• _Tareas obligatorias_
(1) Responde estas preguntas sobre el texto acerca del consumismo y la democracia:
(a) ¿Con qué aumenta en proporción directa el ejército de solitarios de las grandes ciudades?
(b) ¿Qué gran rival de la democracia cayó?
(c) ¿Qué asuntos que construirán el futuro se enumeran en la cita de la página 81?
(2) Continúa el texto sobre el consumismo y la democracia a partir de su última oración.

• _Texto base_
————
Un mercado que ofrece de todo y a todos genera continuas expectativas que inducen al consumidor a vivir en un estado de insatisfacción perpetua: desea comprar y tener más. Pero curiosamente, cuanto más se multiplican las decepciones y las frustraciones de la vida privada, “más se dispara el consumismo como consuelo, como satisfacción compensatoria para levantar el ánimo”. La sobreabundancia de ofertas y el debilitamiento de los vínculos tradicionales (religión, gremio profesional, clase social, etc.) generan un estilo de vida muy particularizado e individualista en gustos, gestos y relaciones personales. Asimismo, el sentimentalismo, así como las relaciones temporales más que las de largo plazo o las de toda la vida, ganan espacio e incrementa el ejército de solitarios que caracteriza a las grandes ciudades, en proporción directa con el incremento de las mascotas. Y no podía ser de otro modo, dado que hemos depositado “en el otro esperanzas tremendas, pero el otro se nos escapa, no lo poseemos, cambia y nosotros cambiamos” (p. 39).

 

La democracia tiene, también, su punto de consagración y de desencanto. Consagración en primer lugar, tanto en el terreno externo, tras la caída de su gran rival, el comunismo; como en el campo interno al eliminar las pasiones nacionales y los arranques revolucionarios. Los derechos humanos, de igual modo, se han impuesto como el referente inamovible de cualquier pretensión que intente afincarse en la vida social. Pero también hay desencanto y es en este ámbito en donde se puede apreciar “la fórmula químicamente pura del individualismo hipermoderno: amplio desinterés por la política y dedicación a las alegrías privadas” (p. 65).

 

Lipovetsky no considera que el fin de la edad de oro de lo político tenga que lamentarse, dado que entiende que hay más proyectos que pueden alumbrar la existencia humana: “la creación, la investigación científica, los descubrimientos científicos y técnicos, la búsqueda de la felicidad individual. No estamos condenados a desilusionarnos porque se hayan agotado los grandes proyectos mesiánicos (…) El fin de la historia no se producirá esta semana, pues la historia no es únicamente política: los asuntos que construirán el futuro (la educación, la relación entre los sexos, el trabajo, la vida cotidiana, etc.) no dejarán de inventarse y reinventarse” (p. 81).
————
• _Datos disponibles_
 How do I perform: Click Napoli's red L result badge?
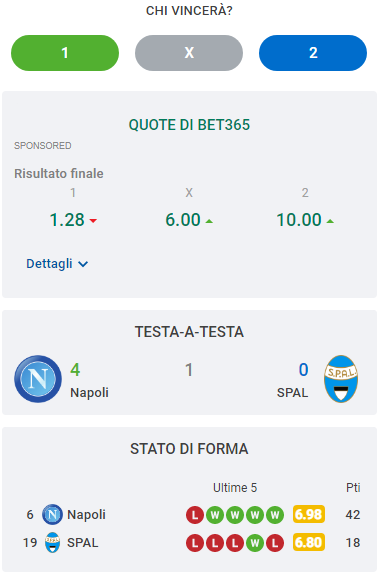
————
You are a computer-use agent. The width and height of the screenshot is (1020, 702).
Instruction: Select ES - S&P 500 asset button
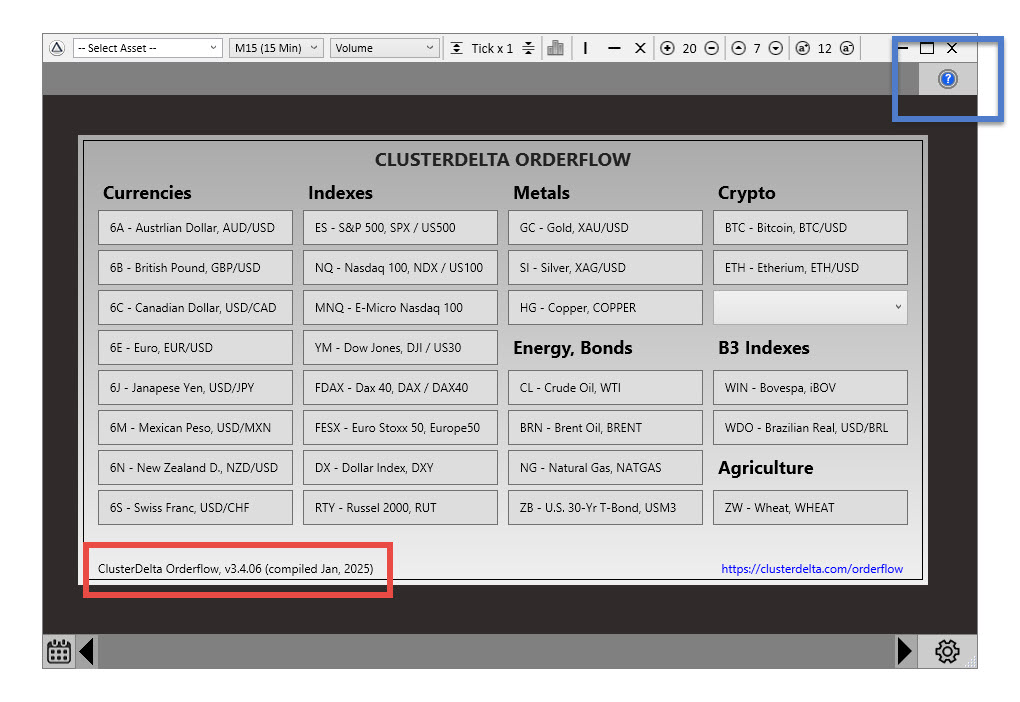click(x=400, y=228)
————
• _Respuestas dadas_
(1)
(a) Con el incremento de las mascotas.
(b) El comunismo.
(c) La educación, la relación entre los sexos, el trabajo y la vida cotidiana.

(2)
 

La espiral de la decepción que recorre la sociedad contemporánea no es nada halagüeña. El cambio del homo politicus al homo felix ha dado origen a una sociedad satisfecha, pero débil. No se trata ya de cambiar el mundo, basta con viajar, hacer deporte y huir de las enfermedades. Y ante la insatisfacción e infelicidad que tarde o temprano llega, la sociedad de consumo presenta su receta: consume otras cosas, busca distraerte. Su farmacopea no da para más.

 

Lipovestky es consciente de esta limitación y aun cuando rehúye a todo moralismo, entiende que debe reducirse la pasión consumista, “no porque sea el mal, sino porque es excesivo o exagerado y no puede satisfacer todos los deseos humanos, que no son sólo deseos de goce inmediato. Conocer, aprender, crear, inventar, progresar, ganar autoestima, superarse, figuran entre los muchos ideales o ambiciones que los bienes comerciales no pueden satisfacer. El hombre no es sólo un ser comprador, también es un ser que piensa, crea, lucha y construye” (p. 123).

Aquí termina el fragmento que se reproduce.